Who could resist such flattery?
“Yes, the art world is competitive, but this is the opposite — heartfelt, common, an invitation to someone on a similar artistic voyage,” said Jody Williams, the co-op member who sent the Dear Abbie letter to Abbie Woods Anderson. The two artists met a few years ago after Williams spied Anderson’s work at the Center for Book Arts and bought a piece. They developed a casual friendship and discovered they both obsess about detail, love books and share a fascination with the natural world — leaves, grasses, seedpods — which they describe with poetic precision in their prints, drawings and book-like sculptures.
When the F + C artists launched the “Admire” project in their chic Warehouse District gallery, Williams naturally thought of her new friend. Anderson submitted a pair of graceful “Grassland” compositions that look like close-ups of fern fronds floating on dark water. Even their delicately jagged edges and minuscule spores are beautifully delineated.
At the suggestion of visiting curator Jennifer Wheatley of Augsburg College, the letters of invitation and response are displayed, too. Folded into little stands next to the artwork, they rightly tempt visitors to read them. Full of surprises and quirky personality, the letters lend the show a disarming intimacy and candor.
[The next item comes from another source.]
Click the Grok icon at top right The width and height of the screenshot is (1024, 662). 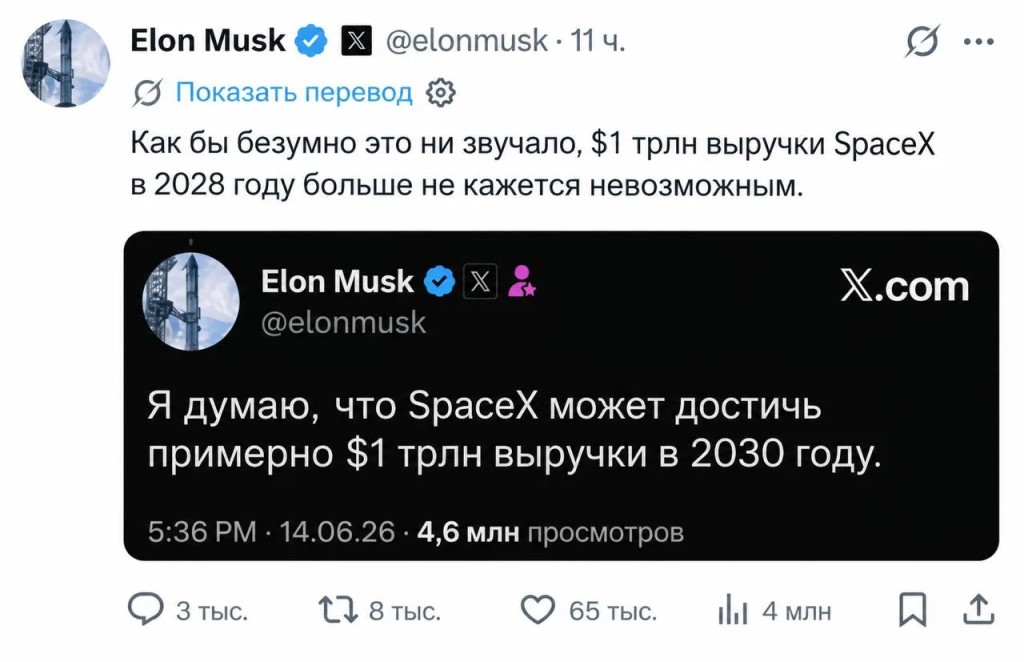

Plus, it’s such illicit fun to read someone else’s mail.
Instead of a formal invitation, for example, Kenneth Steinbach and Amanda Hamilton exchanged an excerpt from an enigmatic story by the Argentine writer Jorge Luis Borges, which prompted an exchange about “What is real, anyway?” Hamilton’s artwork is a video installation showing a misty, ice-covered lake that abruptly disappears, leaving only a crusty edge of ice around a dark void in the midst of a pine forest. Called “Beautiful Terrible,” the video actually documents a miniature landscape that Hamilton created in her studio in an effort to suggest what might have happened when a real lake disappeared a few years ago in Russia.
Knowing that Sandra Menefee Taylor is a former farm girl worried about the disappearing prairie, it’s easy to understand her affection for the work of Jeffrey F. Morrison, whose installation “Remembering Howard’s Oats” includes shafts of grain growing from Quaker oatmeal boxes and a photo of a worn shed and rusted combine. Note especially how the landscape painted on the shed aligns with the distant woods and surrounding fields.
Kathryn Nobbe’s painting of a fetus-like form, little sculptures made of netting, and a bas-relief bust festooned with marigold-colored yarn balls is wonderfully eye-catching and strange, very lightly hinting at the health issues it’s meant to evoke. Other pieces include a photo by Wing Young Huie, a pretty abstract collage by Hannah Frick, graphic designs by Pritika Chowdhry and John Vogt, architectural mirrors by I. A. Keer, a gripping war-themed linocut by Julie Christensen and three astonishingly effective trompe l’oeil drawings by Alyssa Baguss.
If the gallery were bigger, it would have been instructive to see these pieces paired with art by the F + C members who invited their participation. Some would look like clones of the invitees; others are connected only by the most esoteric links. But never mind; the exercise is a welcome gesture of friendship that warms the season.